(Source records)
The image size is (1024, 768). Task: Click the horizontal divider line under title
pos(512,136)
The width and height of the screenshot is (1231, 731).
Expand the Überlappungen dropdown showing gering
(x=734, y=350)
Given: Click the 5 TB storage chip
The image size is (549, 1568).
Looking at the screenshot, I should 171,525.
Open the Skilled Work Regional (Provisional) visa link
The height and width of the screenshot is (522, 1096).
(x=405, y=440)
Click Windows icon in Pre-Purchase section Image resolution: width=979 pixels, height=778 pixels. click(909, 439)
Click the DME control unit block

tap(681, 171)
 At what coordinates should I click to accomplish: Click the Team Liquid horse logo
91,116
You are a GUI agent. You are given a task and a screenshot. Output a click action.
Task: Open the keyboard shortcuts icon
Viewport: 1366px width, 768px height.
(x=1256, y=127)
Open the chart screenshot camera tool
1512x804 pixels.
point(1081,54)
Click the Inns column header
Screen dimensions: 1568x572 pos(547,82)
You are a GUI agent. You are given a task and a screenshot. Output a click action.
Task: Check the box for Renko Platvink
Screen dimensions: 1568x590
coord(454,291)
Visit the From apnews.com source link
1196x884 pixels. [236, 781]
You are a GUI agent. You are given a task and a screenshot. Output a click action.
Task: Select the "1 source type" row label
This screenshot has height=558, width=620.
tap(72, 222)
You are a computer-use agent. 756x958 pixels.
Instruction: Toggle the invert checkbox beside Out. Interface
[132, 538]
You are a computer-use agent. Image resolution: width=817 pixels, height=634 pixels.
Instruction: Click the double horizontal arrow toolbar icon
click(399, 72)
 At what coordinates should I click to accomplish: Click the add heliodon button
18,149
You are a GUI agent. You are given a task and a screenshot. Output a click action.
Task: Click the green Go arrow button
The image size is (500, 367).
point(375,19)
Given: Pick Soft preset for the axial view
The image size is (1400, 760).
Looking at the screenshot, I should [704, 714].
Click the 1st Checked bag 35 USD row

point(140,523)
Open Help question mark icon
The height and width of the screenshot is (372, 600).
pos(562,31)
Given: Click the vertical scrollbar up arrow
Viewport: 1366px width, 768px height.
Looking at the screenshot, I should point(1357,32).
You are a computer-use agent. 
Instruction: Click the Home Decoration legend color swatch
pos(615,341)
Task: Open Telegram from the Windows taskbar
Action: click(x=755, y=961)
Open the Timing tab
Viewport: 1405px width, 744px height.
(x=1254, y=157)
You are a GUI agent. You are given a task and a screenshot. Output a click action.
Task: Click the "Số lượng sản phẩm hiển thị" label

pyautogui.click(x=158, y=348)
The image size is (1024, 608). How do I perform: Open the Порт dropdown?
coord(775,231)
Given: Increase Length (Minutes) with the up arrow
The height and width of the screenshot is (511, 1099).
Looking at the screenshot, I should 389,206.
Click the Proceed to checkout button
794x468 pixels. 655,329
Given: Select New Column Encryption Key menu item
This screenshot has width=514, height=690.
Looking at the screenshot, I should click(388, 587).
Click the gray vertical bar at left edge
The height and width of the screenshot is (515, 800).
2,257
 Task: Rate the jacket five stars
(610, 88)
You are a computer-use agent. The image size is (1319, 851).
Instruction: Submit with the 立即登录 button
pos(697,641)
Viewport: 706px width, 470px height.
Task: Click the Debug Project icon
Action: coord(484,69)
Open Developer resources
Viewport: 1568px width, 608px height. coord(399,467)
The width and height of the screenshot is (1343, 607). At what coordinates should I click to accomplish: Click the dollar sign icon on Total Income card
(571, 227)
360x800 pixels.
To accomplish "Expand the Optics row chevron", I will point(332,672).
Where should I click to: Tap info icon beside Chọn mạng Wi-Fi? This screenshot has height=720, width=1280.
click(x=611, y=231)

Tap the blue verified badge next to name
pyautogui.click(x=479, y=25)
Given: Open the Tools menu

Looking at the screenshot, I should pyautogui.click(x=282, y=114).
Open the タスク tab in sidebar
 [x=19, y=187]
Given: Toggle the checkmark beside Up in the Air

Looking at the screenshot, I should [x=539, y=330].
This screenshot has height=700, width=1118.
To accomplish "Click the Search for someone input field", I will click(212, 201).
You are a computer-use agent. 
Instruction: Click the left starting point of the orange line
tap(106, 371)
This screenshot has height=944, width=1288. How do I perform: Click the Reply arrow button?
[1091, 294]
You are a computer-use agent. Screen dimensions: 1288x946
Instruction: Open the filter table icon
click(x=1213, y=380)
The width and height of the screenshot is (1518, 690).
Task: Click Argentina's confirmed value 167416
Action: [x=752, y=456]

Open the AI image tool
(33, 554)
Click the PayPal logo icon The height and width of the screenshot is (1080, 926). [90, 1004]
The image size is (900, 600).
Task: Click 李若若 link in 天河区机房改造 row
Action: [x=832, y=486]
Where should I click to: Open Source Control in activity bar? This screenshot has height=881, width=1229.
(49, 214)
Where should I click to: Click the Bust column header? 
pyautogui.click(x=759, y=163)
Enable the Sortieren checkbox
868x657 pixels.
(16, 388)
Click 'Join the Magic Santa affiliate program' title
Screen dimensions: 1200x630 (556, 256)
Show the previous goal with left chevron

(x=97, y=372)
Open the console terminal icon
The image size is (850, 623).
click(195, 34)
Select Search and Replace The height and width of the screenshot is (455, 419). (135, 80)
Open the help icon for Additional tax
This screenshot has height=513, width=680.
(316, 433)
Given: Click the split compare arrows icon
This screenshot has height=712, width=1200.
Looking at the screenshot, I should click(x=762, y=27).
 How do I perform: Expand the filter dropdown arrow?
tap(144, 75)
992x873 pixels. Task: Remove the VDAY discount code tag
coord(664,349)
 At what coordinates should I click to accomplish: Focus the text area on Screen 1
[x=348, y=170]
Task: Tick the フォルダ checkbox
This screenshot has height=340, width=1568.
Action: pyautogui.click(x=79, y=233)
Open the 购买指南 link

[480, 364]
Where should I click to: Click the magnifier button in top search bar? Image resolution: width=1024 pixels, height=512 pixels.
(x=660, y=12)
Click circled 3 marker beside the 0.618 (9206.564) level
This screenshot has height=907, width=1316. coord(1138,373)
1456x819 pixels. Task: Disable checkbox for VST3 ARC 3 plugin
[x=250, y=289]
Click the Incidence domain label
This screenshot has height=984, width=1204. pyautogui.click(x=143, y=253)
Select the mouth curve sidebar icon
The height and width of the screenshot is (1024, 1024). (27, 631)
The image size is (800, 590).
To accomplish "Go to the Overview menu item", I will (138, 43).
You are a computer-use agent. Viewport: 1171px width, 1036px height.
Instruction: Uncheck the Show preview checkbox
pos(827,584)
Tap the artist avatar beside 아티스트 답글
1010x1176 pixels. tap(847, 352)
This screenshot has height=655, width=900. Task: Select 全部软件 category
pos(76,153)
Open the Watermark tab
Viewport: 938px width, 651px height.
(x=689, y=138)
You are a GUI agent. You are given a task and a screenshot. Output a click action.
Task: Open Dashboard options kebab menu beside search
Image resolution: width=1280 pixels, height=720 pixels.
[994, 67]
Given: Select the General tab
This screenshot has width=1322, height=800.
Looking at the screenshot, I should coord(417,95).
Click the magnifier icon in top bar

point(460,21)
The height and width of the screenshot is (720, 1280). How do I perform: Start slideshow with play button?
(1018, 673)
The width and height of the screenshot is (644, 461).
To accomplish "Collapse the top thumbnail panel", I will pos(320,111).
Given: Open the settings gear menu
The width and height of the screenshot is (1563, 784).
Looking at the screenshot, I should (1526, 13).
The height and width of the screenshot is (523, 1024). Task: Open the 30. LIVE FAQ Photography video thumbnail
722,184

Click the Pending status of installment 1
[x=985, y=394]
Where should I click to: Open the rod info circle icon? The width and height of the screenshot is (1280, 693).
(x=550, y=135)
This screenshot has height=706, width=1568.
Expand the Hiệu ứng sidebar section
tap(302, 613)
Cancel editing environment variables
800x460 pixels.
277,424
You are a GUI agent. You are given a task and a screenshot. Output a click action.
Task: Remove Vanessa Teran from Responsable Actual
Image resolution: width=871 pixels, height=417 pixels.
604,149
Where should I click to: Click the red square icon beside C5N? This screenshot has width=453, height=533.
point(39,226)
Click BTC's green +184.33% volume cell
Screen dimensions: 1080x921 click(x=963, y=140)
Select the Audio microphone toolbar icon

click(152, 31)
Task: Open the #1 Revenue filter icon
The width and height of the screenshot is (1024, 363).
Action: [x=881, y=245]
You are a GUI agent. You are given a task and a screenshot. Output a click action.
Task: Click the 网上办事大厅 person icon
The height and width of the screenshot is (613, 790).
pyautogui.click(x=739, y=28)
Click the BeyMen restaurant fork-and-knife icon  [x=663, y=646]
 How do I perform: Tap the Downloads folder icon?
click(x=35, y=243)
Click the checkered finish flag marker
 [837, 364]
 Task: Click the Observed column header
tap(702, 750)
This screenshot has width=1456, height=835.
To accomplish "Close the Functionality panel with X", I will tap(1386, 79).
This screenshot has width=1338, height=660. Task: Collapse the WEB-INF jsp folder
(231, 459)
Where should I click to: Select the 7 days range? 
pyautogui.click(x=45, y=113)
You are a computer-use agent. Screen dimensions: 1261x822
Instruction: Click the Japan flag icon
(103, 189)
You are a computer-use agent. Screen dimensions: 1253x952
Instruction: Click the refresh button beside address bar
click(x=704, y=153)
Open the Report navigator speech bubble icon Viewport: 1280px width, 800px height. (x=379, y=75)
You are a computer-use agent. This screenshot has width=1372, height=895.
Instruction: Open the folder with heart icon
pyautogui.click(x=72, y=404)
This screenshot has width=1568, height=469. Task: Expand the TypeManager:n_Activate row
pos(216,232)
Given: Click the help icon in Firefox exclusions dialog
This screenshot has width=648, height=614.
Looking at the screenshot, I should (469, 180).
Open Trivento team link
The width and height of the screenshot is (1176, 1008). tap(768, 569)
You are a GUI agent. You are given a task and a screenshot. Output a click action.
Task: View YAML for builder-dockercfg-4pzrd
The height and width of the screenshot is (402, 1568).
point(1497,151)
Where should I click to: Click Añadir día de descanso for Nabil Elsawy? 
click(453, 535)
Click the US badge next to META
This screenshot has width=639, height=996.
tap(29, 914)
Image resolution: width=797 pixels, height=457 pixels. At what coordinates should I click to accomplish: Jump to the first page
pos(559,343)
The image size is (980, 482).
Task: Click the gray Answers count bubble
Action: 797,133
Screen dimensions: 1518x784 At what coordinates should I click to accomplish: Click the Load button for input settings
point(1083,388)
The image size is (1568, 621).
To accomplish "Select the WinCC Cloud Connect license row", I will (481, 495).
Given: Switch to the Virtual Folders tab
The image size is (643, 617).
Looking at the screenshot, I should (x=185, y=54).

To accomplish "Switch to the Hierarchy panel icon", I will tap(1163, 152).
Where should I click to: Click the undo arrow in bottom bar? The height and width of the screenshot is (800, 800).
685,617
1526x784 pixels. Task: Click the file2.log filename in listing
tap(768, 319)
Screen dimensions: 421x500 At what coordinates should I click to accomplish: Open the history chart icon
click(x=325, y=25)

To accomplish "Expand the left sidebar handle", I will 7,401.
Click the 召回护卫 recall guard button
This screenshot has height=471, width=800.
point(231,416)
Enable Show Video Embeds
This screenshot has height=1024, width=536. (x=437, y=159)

INSTRUCTIONS FOR THE TASK:
Transcribe the lines above between the line holding "Task: Click the green Go arrow button" and the line holding "Given: Select New", inclusive, exactly as they stand and with nothing added.

RESPONSE BELOW:
Task: Click the green Go arrow button
The image size is (500, 367).
point(375,19)
Given: Pick Soft preset for the axial view
The image size is (1400, 760).
Looking at the screenshot, I should [704, 714].
Click the 1st Checked bag 35 USD row

point(140,523)
Open Help question mark icon
The height and width of the screenshot is (372, 600).
pos(562,31)
Given: Click the vertical scrollbar up arrow
Viewport: 1366px width, 768px height.
Looking at the screenshot, I should point(1357,32).
You are a computer-use agent. 
Instruction: Click the Home Decoration legend color swatch
pos(615,341)
Task: Open Telegram from the Windows taskbar
Action: click(x=755, y=961)
Open the Timing tab
Viewport: 1405px width, 744px height.
(x=1254, y=157)
You are a GUI agent. You are given a task and a screenshot. Output a click action.
Task: Click the "Số lượng sản phẩm hiển thị" label

pyautogui.click(x=158, y=348)
The image size is (1024, 608). How do I perform: Open the Порт dropdown?
coord(775,231)
Given: Increase Length (Minutes) with the up arrow
The height and width of the screenshot is (511, 1099).
Looking at the screenshot, I should 389,206.
Click the Proceed to checkout button
794x468 pixels. 655,329
Given: Select New Column Encryption Key menu item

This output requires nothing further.